The profits of Wisdom Marine Group (慧洋海運集團), one of the nation’s major bulk shippers, fell by almost 21 percent in the first five months of the year, an indication that the industry remains sluggish.
“The bulk shipping sector’s market conditions have remained weak so far this year,” the company said in a statement on Wednesday.
Wisdom Marine posted a pre-tax profit of NT$813.54 million (US$27.47 million) in the first five months, down 20.72 percent from a year earlier, it said on Wednesday.
Pre-tax earnings per share (EPS) were NT$2.06 in the first five months, down 28.22 percent from NT$2.87 per share recorded a year earlier, as convertible bonds issued by the company were gradually transferred into common stock, increasing the firm’s issued capital, the company’s data showed.

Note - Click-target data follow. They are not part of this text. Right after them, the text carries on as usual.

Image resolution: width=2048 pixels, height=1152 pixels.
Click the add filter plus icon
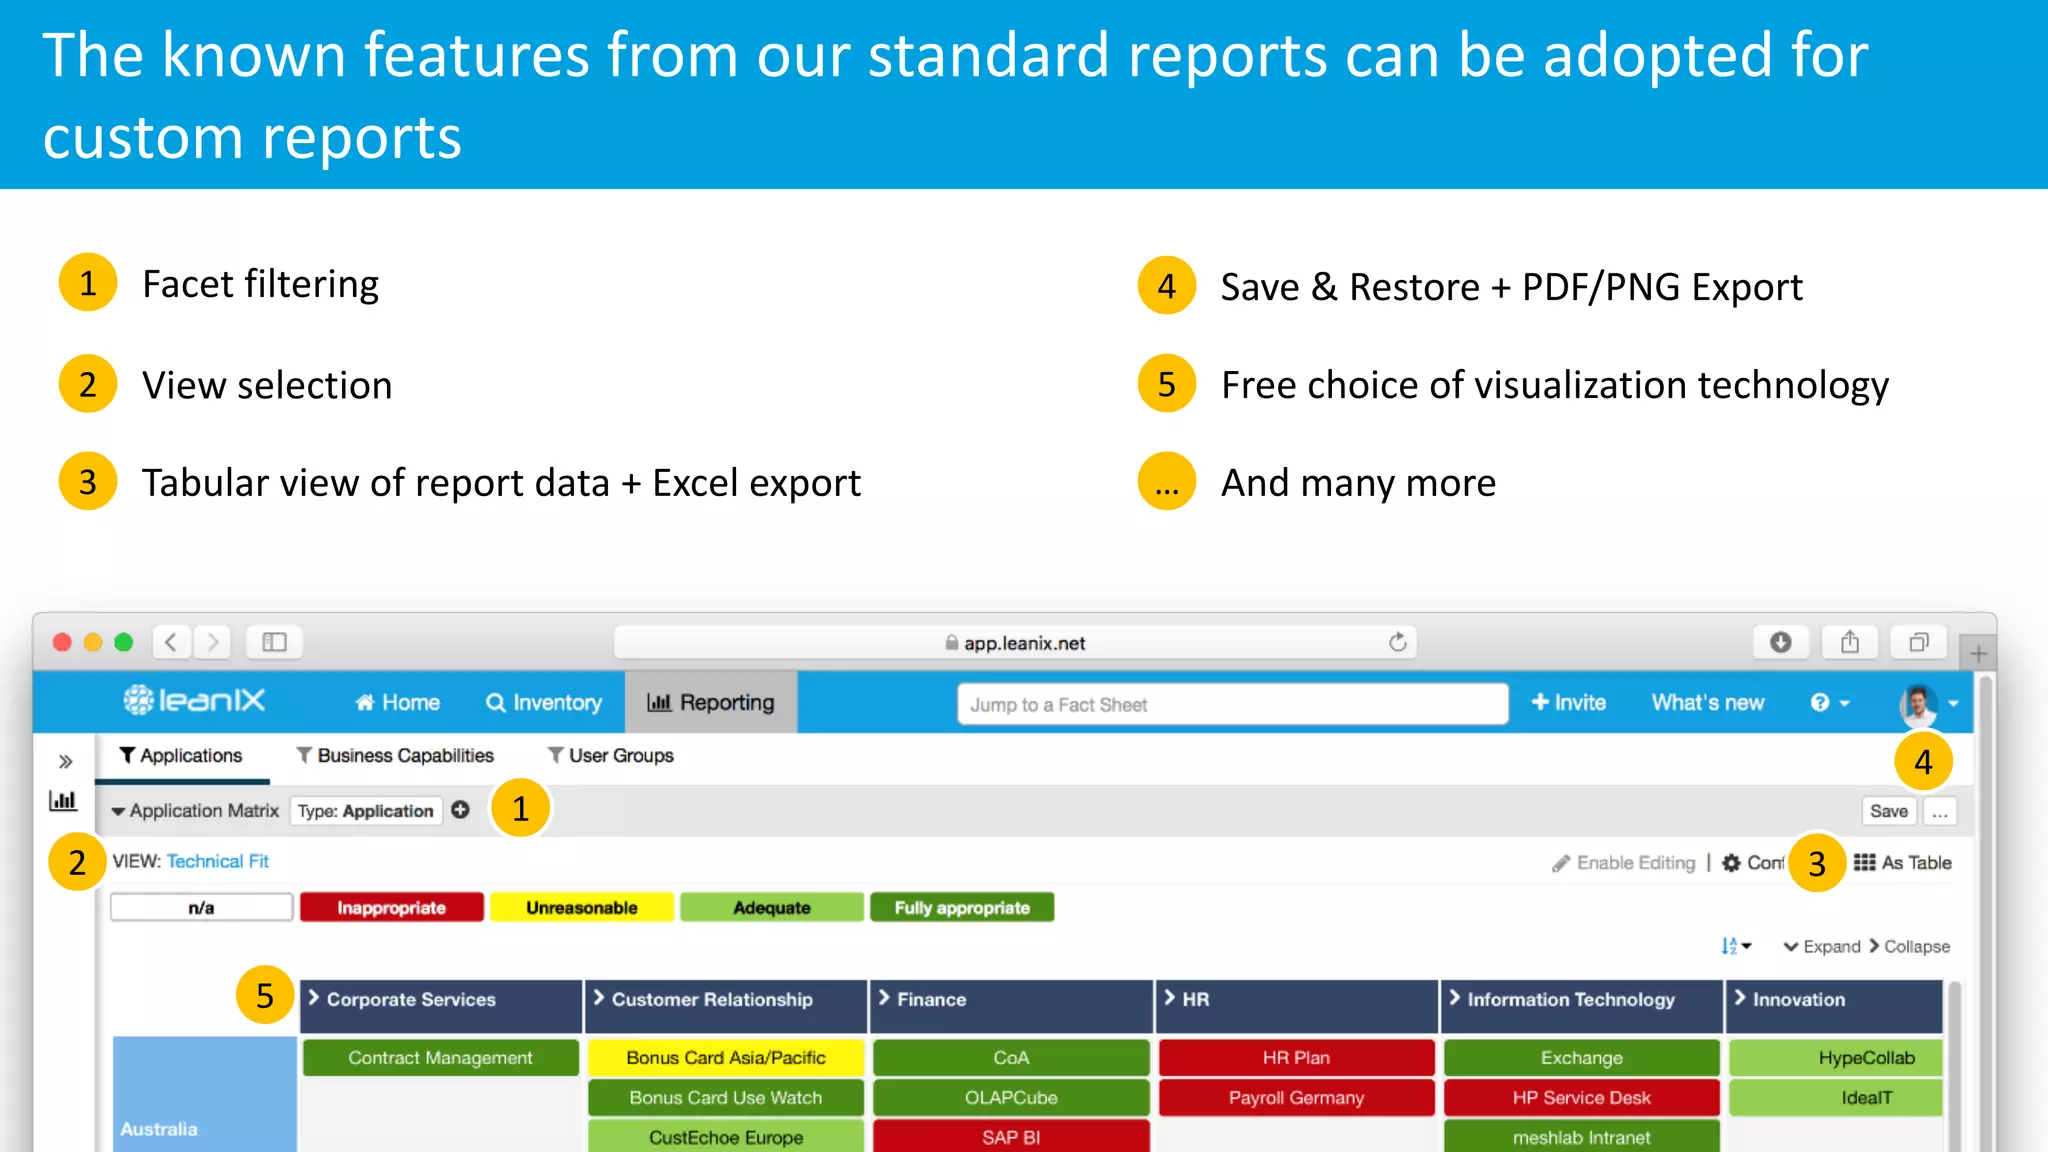460,810
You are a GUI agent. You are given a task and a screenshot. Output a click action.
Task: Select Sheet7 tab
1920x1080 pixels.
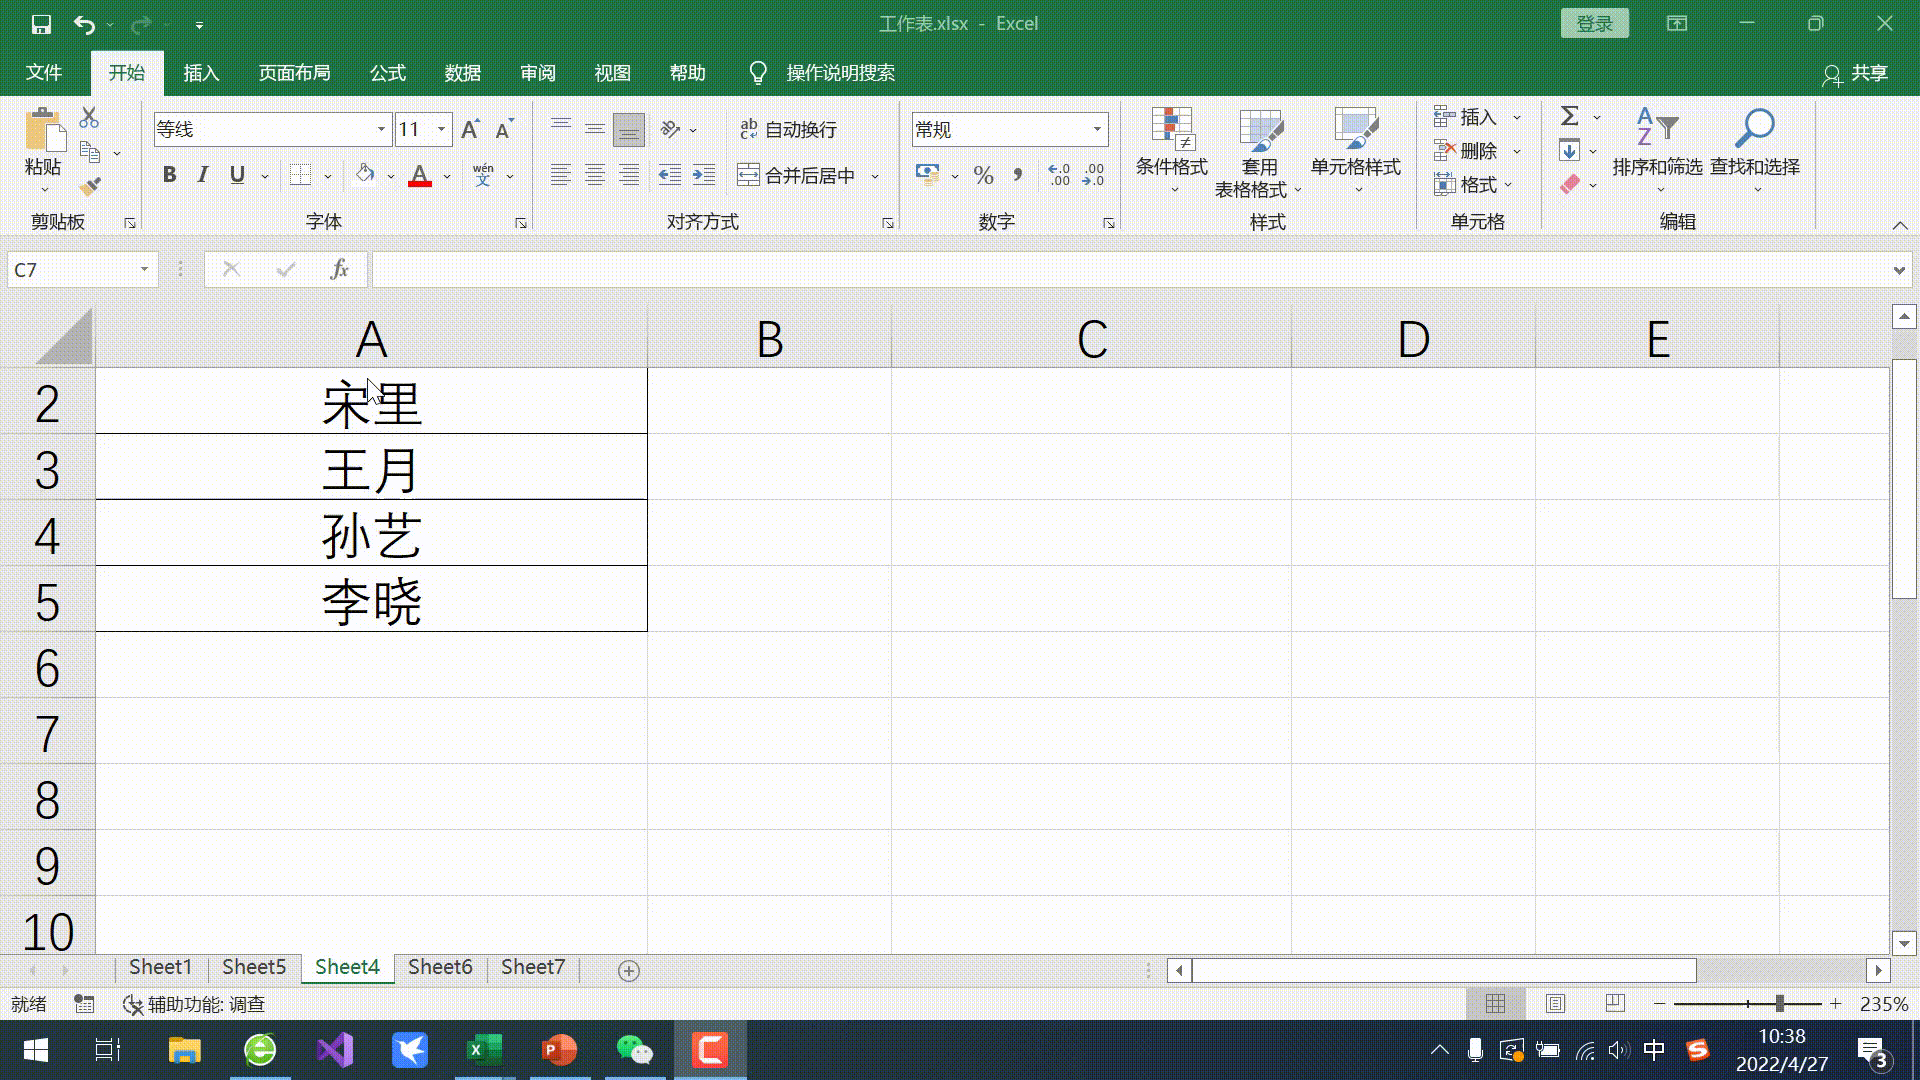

Consolidated revenue totaled NT$3.35 billion, down 2.53 percent from a year ago, the data showed.
Sluggish demand for iron sand — the major commodity carried by bulk ships — pushed down spot prices for the sector, the company said.
The company’s current fleet totals 88 ships, but it will add six new ships by the end of this year.

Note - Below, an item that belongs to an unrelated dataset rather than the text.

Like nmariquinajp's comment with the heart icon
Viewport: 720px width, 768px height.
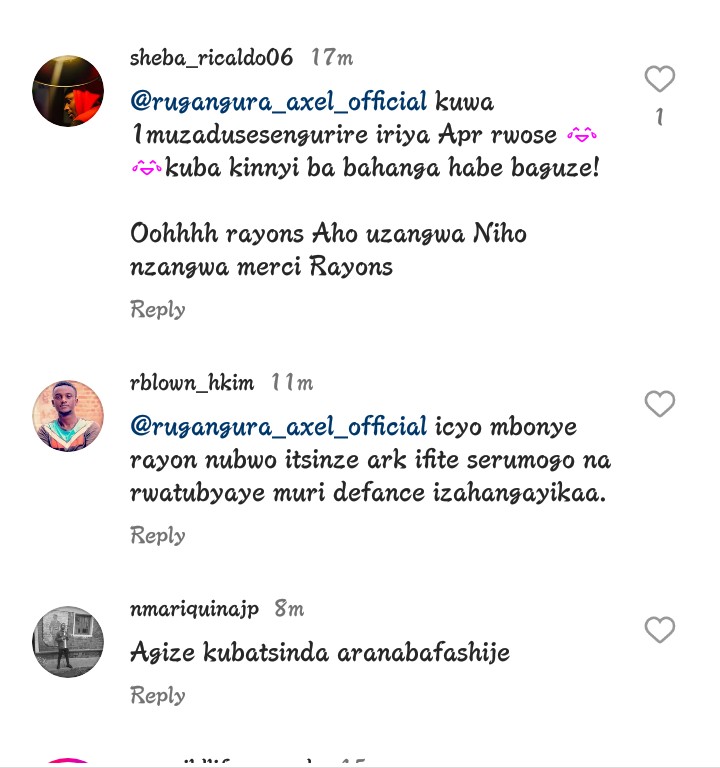pos(660,629)
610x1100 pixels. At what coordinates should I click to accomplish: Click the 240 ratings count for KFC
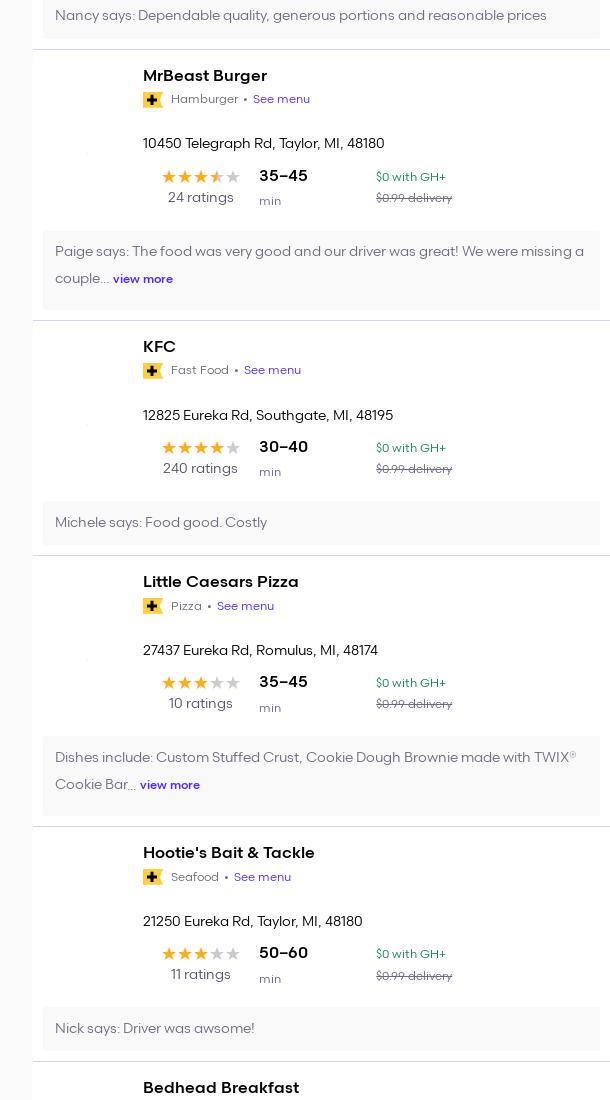[x=200, y=469]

The company’s strategy is to sign long-term contracts with major clients, but it said it has found it difficult to maintain rental rates when renewing leasing contracts given the vague market outlook.
Capital Securities Corp (群益證券) said in a report that Wisdom Marine sales are expected to continue increasing by a single-digit percentage this year, but the higher costs of new ships and larger-than-expected decline in rental rates may drag down the firm’s gross margin and profit this year.
The brokerage forecast that Wisdom Marine could post NT$1.83 billion in net profit this year, compared with NT$2.1 billion last year.
Meanwhile, CSBC Corp, Taiwan (CSBC, 台灣國際造船), the nation’s biggest shipbuilder, yesterday reported its consolidated revenue declined 25.94 percent to NT$2.24 billion last month from a year earlier.
In the first five months, consolidated sales totaled NT$10.33 billion, down 23.68 percent from the previous year, a stock exchange filing showed.
CSBC attributed the decrease to a fewer number of ships under construction compared with the same period last year.